Verteidigungsminister Maurer, der Nachrichtendienst hat also keine genauen Informationen über bevorstehende Anschläge in der Schweiz?
Wie stellen Sie sich das vor?

Auf Ihrem Pult landen keine Berichte, in denen steht: Ein Anschlag in der Schweiz könnte kurz bevorstehen.
Nein, so was steht in den Berichten nicht.

Das ist doch gut!
Was soll daran gut sein?

Wenn nichts von einer akuten Bedrohung steht, könnte das bedeuten, dass die Bedrohung nicht existiert.
Die Bedrohung existiert. Man kann sie bloss nicht genau benennen. Heute und auch am 24. Dezember dieses Jahres laufen wir höchstwahrscheinlich sicher durch Zürich und Bern.
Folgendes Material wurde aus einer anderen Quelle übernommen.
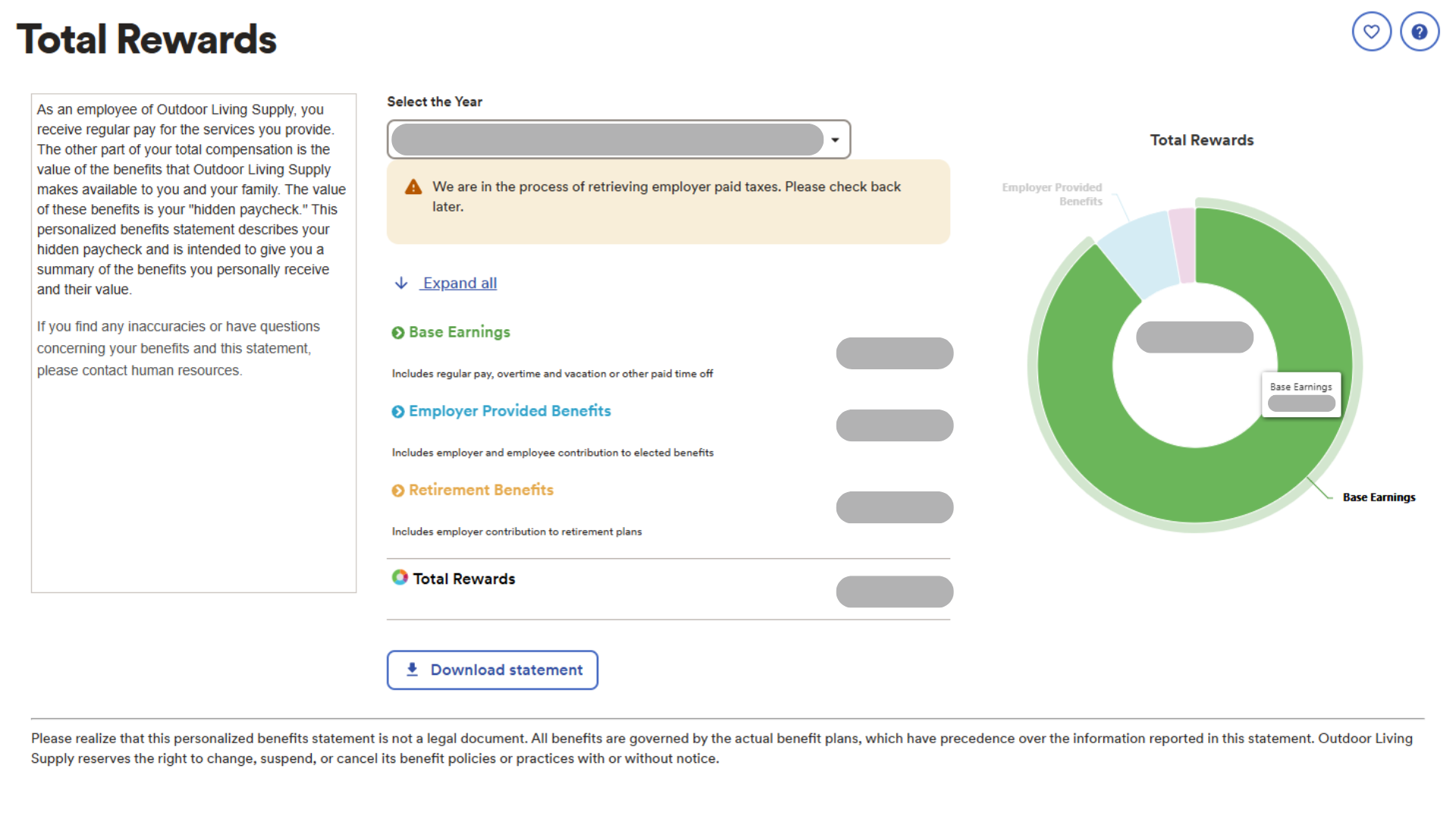Click the multicolor Total Rewards ring icon
1456x819 pixels.
tap(400, 577)
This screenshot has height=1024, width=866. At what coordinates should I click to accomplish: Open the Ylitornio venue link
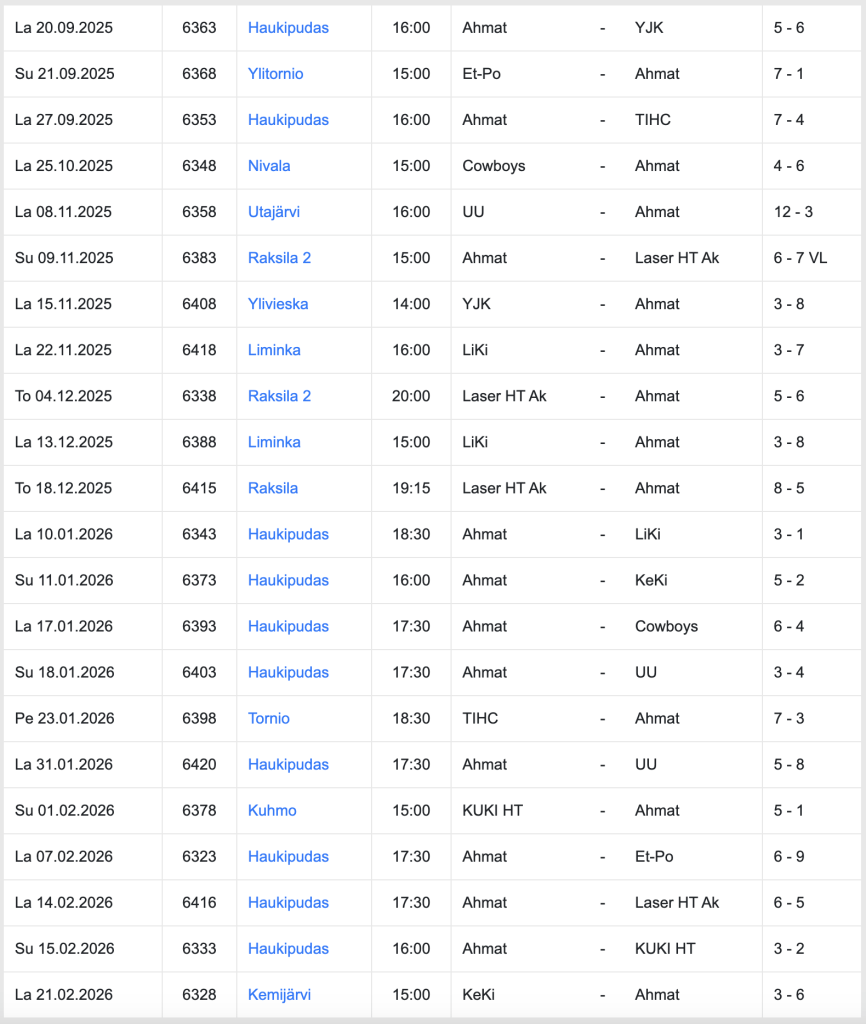point(275,74)
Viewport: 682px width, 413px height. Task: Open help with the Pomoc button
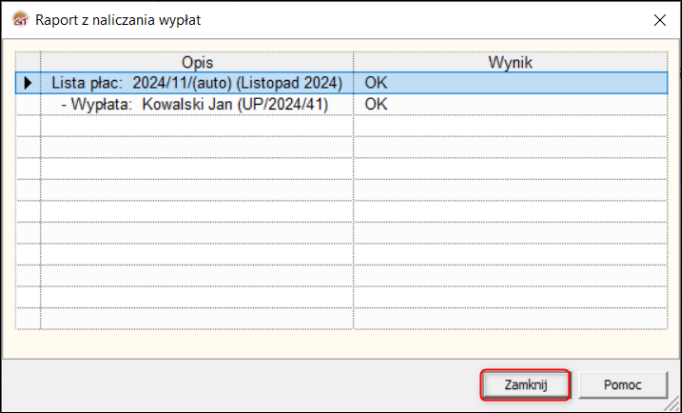(622, 385)
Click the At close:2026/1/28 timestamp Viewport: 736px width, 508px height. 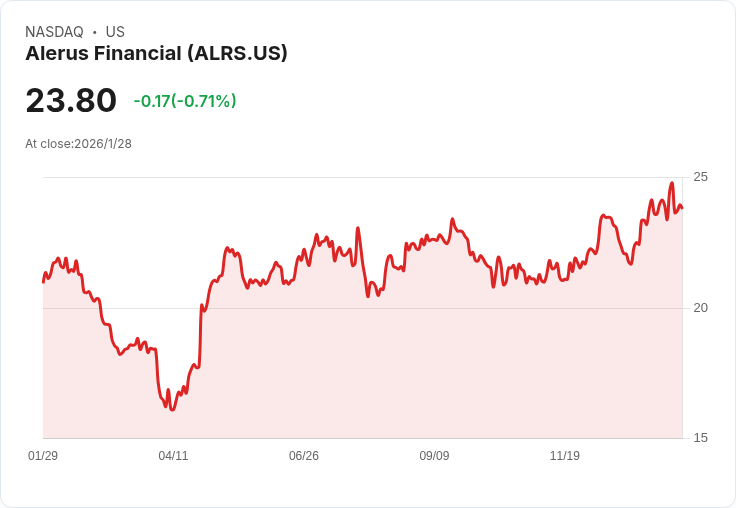[x=78, y=144]
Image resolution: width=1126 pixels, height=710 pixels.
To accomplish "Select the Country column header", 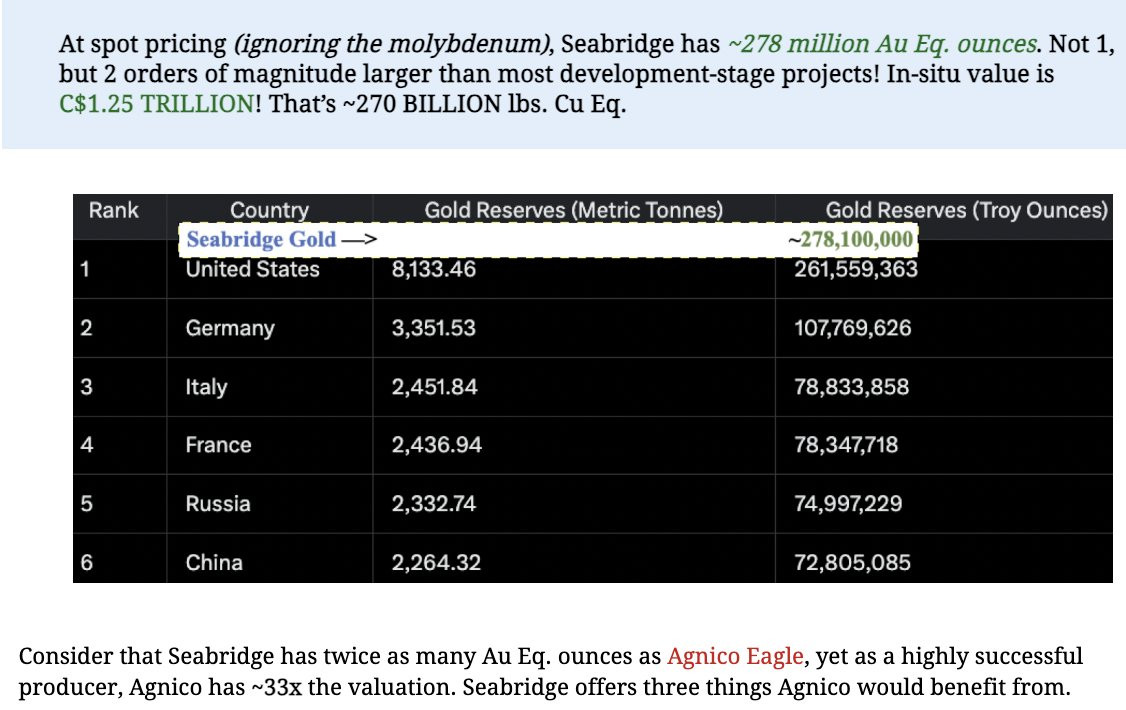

Und das nächste Jahr vielleicht auch noch. Und in fünf Jahren vielleicht auch noch. Aber in sechs Jahren vielleicht schon nicht mehr. Und dann braucht es zusätzliche Massnahmen, und die schütteln wir nicht zum Ärmel heraus.

Woher diese Gewissheit?
Weil wir es eben nicht wissen.

Er gibt sich im neuen Amt staatsmännisch und konziliant, er wittert dennoch überall Bedrohungen für die Schweiz: Ein Gespräch mit dem Schweizer Verteidigungsminister Ueli Maurer über die Last des Kalten Kriegs, die Welt in einem permanenten Terroralarm-Ausnahmezustand und Cyber-War-Attacken gegen die Schweiz im 21. Jahrhundert. Das Foto stammt von Georg Gatsas. Es zeigt Ueli Maurer vor seinem Büro im Bundeshaus in Bern.

Verteidigungsminister Maurer plant den Krieg der nahen Zukunft: «Wenn der Migrationsdruck aufgrund von Knappheiten deutlich anwächst, werden die Leute schützen, was sie haben. Nur wenige werden sagen: Seid willkommen.»